Одним из самых неприятных впечатлений в моей жизни была встреча с совершенно реальным персонажем, когда-то наделенным маленькой, но крепкой властью, затем правдой времени лишенным ее. У него был тускло усмехающийся взгляд человека, который давно узнал о людях все низменно-подлое, достойное презрения и кнута.
Я убежден, что серьезная литература не имеет права вставать в позицию изверившегося индивидуума. Писатель может злиться и гневно отрицать мертвое, негодовать и сомневаться в чем-то. Но он лишен права быть озлобленным на человека. Это противопоказано истине. Как и великие гении вечной мысли, художник обязан исповедовать свое святое и непоколебимое, быть трезвым исследователем сложных и противоречивых явлений жизни, как бы ни были горьки порой его соприкосновения с материалом, как бы ни одолевали его иной раз сомнения.

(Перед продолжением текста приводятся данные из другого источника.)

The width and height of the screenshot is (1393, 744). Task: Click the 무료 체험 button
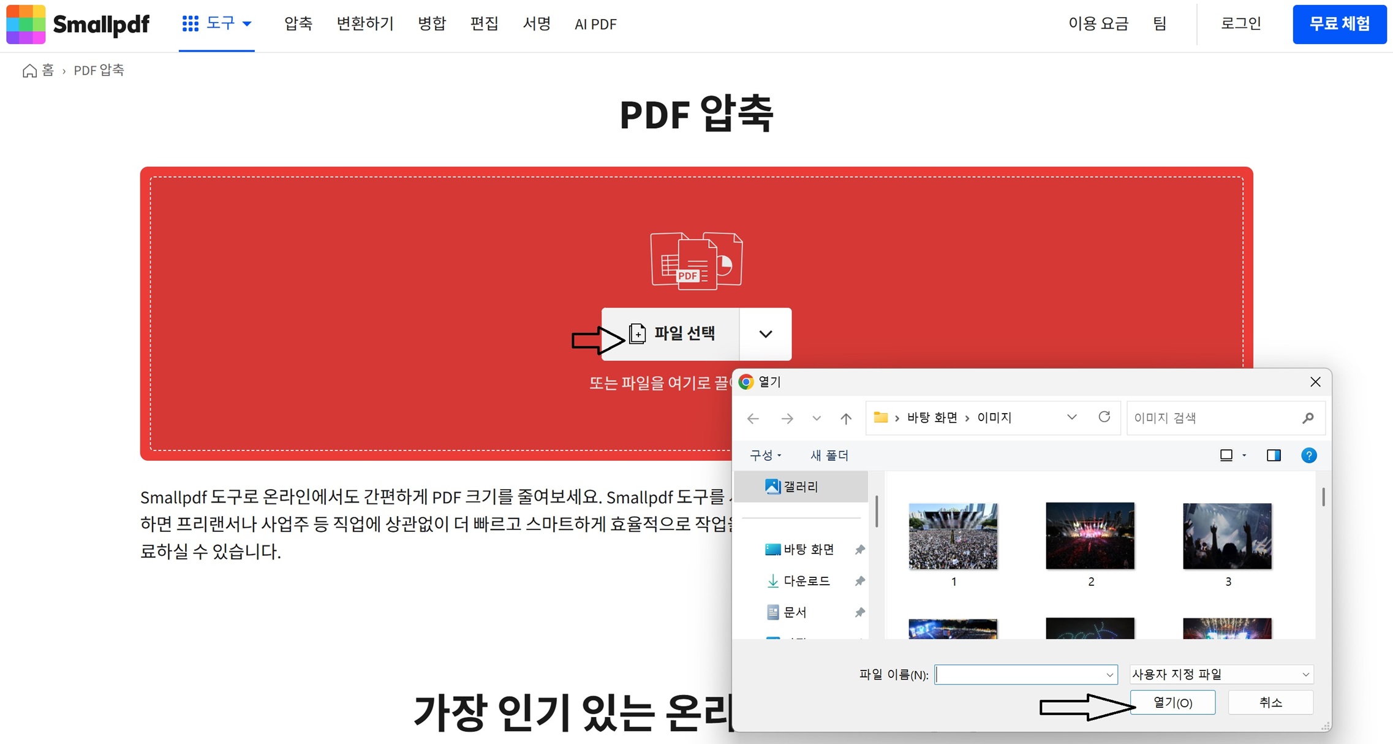pos(1339,24)
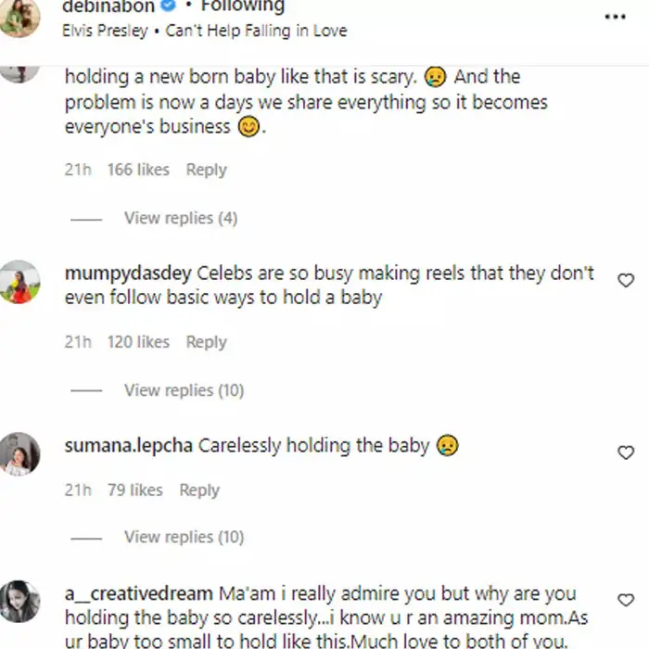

Я уверен в этом еще и потому, что искусству последних лет стала чужда опасная прямолинейность, гладкая, как отполированная поверхность, вызывающая лишь мысль о безмыслии.
Человек — вот вечная, никогда не стареющая, никогда не подверженная никаким изменениям и модам тема. И говорить мы должны об этом.
Может ли литература изменить мир? После того, что сказано великими классиками всех эпох о зле, жестокости, зависти, коварстве, прелюбодеянии, предательстве, угнетении человека и т.д., все эти извращения и пороки, казалось бы, должны были полностью исчезнуть с лица земли. Но они не исчезли. Они меняли форму и искусно камуфлировались. В то же время, как бы ни был отвратителен порок, он редко признает себя пороком и всегда готов защищать отвратительную свою сущность, найти оправдание своим поступкам. Почти вся литература критического реализма играла в этом смысле роль предупреждающего знака, но вместе с тем она искала и пути к совершенствованию человеческого общества. Социалистический реализм действителен и активен ради утверждения человеколюбия. Но мы не констатируем факты с холодной беспристрастностью, которая предлагает одну только «позицию» — равнодушие. В потоке жизни мы ищем своего героя, наделенного чувством ответственности.
Художественная литература не может материально изменить мир, но она может изменить отношения людей к собственной жизни и жизни общества. И она как бы постоянно обновляет связь человека с действительностью.
Задача нашей литературы необъятно огромна — художническими средствами воспитывать самую высокую человечность.
Но как? Какие здесь использовать средства? На это ответят сами книги.